> Work to be completed
Carry on the VPRTempo demo text below from the point where it stops.
++++ Selected extract
## VPRTempo & VPRTempoQuant - Basic Demo

### By Adam D Hines (https://research.qut.edu.au/qcr/people/adam-hines/)

VPRTempo is based on the following paper, if you use or find this code helpful for your research please consider citing the source:
    
[Adam D Hines, Peter G Stratton, Michael Milford, & Tobias Fischer. "VPRTempo: A Fast Temporally Encoded Spiking Neural Network for Visual Place Recognition. arXiv September 2023](https://arxiv.org/abs/2309.10225)

### Introduction

This is a basic, extremely simplified version of VPRTempo that highlights how images are transformed, spikes and weights are used, and the readout for performance using a model trained using our base system and the Quantized Aware Training (QAT) version. This is a basic, extremely simplified version of VPRTempo that highlights how images are transformed, spikes and weights are used, and the readout for performance. Although the proper implementation is in [PyTorch](https://pytorch.org/), we present a simple NumPy example to get started. As in the paper, we will present a simple example using the [Nordland](https://webdiis.unizar.es/~jmfacil/pr-nordland/#download-dataset) dataset with pre-trained set of weights.

Before starting, make sure the following packages are installed and imported:

In [None]:
# Imprt opencv-python, NumPy, and matplotlib.pyplot
try:
    import cv2
    import numpy as np
    import matplotlib.pyplot as plt
except:
    !pip3 install numpy, opencv-python, matplotlib # pip install if modules not present
    import cv2
    import numpy as np
    import matplotlib.pyplot as plt

Next, we will need to get the pretrained weights for the model. To get them and the other materials for the , we will use [Git Large File Storage](https://git-lfs.com/) to download the required materials. Please ensure you have it downloaded on your local machine prior to running these tutorials.
++++++++
++++ Dataset records
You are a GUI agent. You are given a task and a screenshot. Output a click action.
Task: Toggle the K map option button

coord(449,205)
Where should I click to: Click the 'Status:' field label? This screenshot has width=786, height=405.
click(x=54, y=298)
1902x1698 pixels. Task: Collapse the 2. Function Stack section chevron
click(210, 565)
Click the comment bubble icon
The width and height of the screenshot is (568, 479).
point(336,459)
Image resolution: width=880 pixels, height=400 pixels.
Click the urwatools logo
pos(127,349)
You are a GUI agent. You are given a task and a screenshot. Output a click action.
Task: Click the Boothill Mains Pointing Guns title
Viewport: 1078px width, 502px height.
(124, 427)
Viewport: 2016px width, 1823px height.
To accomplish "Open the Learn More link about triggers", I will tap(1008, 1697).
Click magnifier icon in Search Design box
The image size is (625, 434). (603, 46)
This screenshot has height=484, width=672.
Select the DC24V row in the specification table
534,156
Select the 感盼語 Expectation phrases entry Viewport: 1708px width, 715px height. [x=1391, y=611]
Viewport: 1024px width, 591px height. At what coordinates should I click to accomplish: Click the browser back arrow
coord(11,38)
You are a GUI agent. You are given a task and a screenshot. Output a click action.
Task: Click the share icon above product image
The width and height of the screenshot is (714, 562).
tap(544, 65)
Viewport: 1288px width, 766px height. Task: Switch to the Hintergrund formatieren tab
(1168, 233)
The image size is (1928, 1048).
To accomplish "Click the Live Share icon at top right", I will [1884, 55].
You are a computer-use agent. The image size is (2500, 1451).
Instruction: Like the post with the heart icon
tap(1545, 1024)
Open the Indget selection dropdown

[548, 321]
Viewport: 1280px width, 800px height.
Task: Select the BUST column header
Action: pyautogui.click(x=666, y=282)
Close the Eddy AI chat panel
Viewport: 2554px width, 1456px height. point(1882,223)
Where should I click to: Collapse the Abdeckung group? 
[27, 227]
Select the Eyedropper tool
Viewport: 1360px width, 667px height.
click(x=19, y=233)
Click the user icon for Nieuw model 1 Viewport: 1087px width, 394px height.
++++++++
> Exercise result
In [None]:
import subprocess

# Run Git LFS pull command
try:
    result = subprocess.run("git lfs pull", shell=True, check=True, stdout=subprocess.PIPE, stderr=subprocess.PIPE, universal_newlines=True)
    print("Git LFS pull successful.")
except subprocess.CalledProcessError as e:
    print(f"Git LFS pull failed with error:\n{e.stderr}")

### Image processing

Let's have a look at how we process our images to run through VPRTempo. We utilize a technique called *patch normalization* to resize input images and normalize the pixel intensities. To start, let's see what the original image looks like before patch normalization.

In [None]:
# Load the input image
raw_img = cv2.imread('./mats/1_BasicDemo/summer.png')
rgb_img = cv2.cvtColor(raw_img, cv2.COLOR_BGR2RGB) # Convert to RGB

# Plot the image
plt.imshow(rgb_img)
plt.title('Nordland Summer')
plt.show()

What we have here is a 360x640 RGB image, which for processing through neural networks is too big (230,400 total pixels). So instead, we'll use patch normalization to reduce the image size down to a grayscale 56x56 image to just 3136 pixels in total.

In [None]:
# Load the patch normalized image
patch_img = np.load('./mats/1_BasicDemo/summer_patchnorm.npy', allow_pickle=True)

# Plot the image
plt.matshow(patch_img)
plt.title('Nordland Summer Patch Normalized')
plt.colorbar(shrink=0.75, label="Pixel intensity")
plt.show()

The reduced image dimensions with patch normalization allows for a decent representation of the full scene, despite the smaller size.

### Convert images to spikes

'Spikes' in the context of VPRTempo are a little different than conventional spiking neural networks. Typically, spikes from image datasets are converted into Poisson spike trains where the pixel intensity determines the number of spikes to propagate throughout a network. VPRTempo only considers each pixel as a single spike, but considers the *amplitude* of the spike to determine the timing within a single timestep - where large amplitudes (high pixel intensity) spike early in a timestep, and vice versa for small amplitudes. 

Let's flatten the patch normalized image into a 1D-array so we can apply our network weights.

In [None]:
# Convert 2D image to a 1D-array
patch_1d = np.reshape(patch_img, (3136,))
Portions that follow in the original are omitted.